Ahora que ya han pasado, lo voy a decir: las fiestas de Navidad son un petardo. Cada año intento tomármelas por el lado bueno y cada año acabo grogui desde el punto de vista sentimental, intestinal y financiero. Completamente grogui. Si sólo fuera un día, a lo mejor me llegaría el ánimo, pero en Cataluña la cuchipanda en familia se celebra dos días seguidos: el 25, Navidad, y el 26, San Esteban. Y las dos veces con la misma pompa y desmesura. La razón de que echemos la casa y la salud por la ventana en memoria de san Esteban, un santo de segunda categoría, se debe al pactismo crónico de los catalanes. Dos días de fiesta permiten desarrollar complicadísimas estrategias sociales destinadas a contentar por igual a los padres y a los suegros. De modo que a san Esteban le ha tocado fiesta grande por chiripa, por pura proximidad en el calendario. De ello se deriva que el nombre de Esteban sea más frecuente en Cataluña que en otras partes de España. Porque devoción, lo que se dice devoción, san Esteban no concita mucha. El Nuevo Testamento (Hch, 6-7) dice que san Esteban fue uno de los siete diáconos elegidos en los albores del cristianismo por los 12 apóstoles para iniciar lo que al cabo de varios siglos y muchas vicisitudes acabaría siendo la Iglesia católica primero, luego los Estados Pontificios y hoy la burocracia vaticana. En esto san Esteban tuvo poco que ver porque no duró mucho en el cargo. Era joven y, al parecer, muy guapo, hacía milagros y proselitismo, fue prendido, juzgado y apedreado hasta morir. En el oratorio de St. Étienne, en la catedral de Metz, se conserva y venera una de las piedras con las que fue lapidado. Este final bárbaro y triste, le valió el título de protomártir, es decir, el primer mártir. De modo que el 25 de diciembre celebramos el nacimiento de Cristo y el 26 la muerte del primero en pagar las consecuencias.

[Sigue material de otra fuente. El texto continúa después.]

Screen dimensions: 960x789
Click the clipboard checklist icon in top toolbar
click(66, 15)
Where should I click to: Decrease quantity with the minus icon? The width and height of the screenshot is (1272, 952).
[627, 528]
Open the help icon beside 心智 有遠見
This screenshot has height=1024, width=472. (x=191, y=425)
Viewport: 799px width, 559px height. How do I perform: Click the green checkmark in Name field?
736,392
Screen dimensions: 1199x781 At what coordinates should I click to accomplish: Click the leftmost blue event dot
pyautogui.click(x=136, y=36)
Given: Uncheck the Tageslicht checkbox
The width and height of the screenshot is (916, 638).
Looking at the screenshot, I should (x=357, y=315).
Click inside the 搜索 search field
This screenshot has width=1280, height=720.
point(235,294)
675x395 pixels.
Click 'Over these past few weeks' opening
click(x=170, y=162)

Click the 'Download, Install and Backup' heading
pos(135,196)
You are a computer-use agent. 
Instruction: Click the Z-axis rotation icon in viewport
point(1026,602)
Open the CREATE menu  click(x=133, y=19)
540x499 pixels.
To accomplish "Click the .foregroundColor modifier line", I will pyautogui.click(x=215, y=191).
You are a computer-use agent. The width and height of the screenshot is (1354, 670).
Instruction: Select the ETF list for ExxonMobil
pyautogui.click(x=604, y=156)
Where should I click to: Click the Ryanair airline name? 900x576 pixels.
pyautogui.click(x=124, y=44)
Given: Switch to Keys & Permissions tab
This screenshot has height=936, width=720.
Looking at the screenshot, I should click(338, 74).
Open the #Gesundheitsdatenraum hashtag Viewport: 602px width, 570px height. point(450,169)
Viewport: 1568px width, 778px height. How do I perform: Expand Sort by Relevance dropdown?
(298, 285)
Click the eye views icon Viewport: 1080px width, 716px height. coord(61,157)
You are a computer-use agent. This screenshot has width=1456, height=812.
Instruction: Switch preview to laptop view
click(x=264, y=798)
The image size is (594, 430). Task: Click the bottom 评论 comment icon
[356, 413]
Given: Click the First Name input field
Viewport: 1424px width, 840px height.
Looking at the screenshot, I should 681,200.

No soy sentimental, pero tengo buena memoria, que viene a ser lo mismo, y la Navidad no me deja indiferente. Por más que me hago el duro, las luces y las canciones, el belén y el turrón me remueven el alma. Pero a medida que van pasando los años, y mientras me voy quedando paulatinamente grogui, experimento un desplazamiento involuntario que va del Niño Jesús a san Esteban.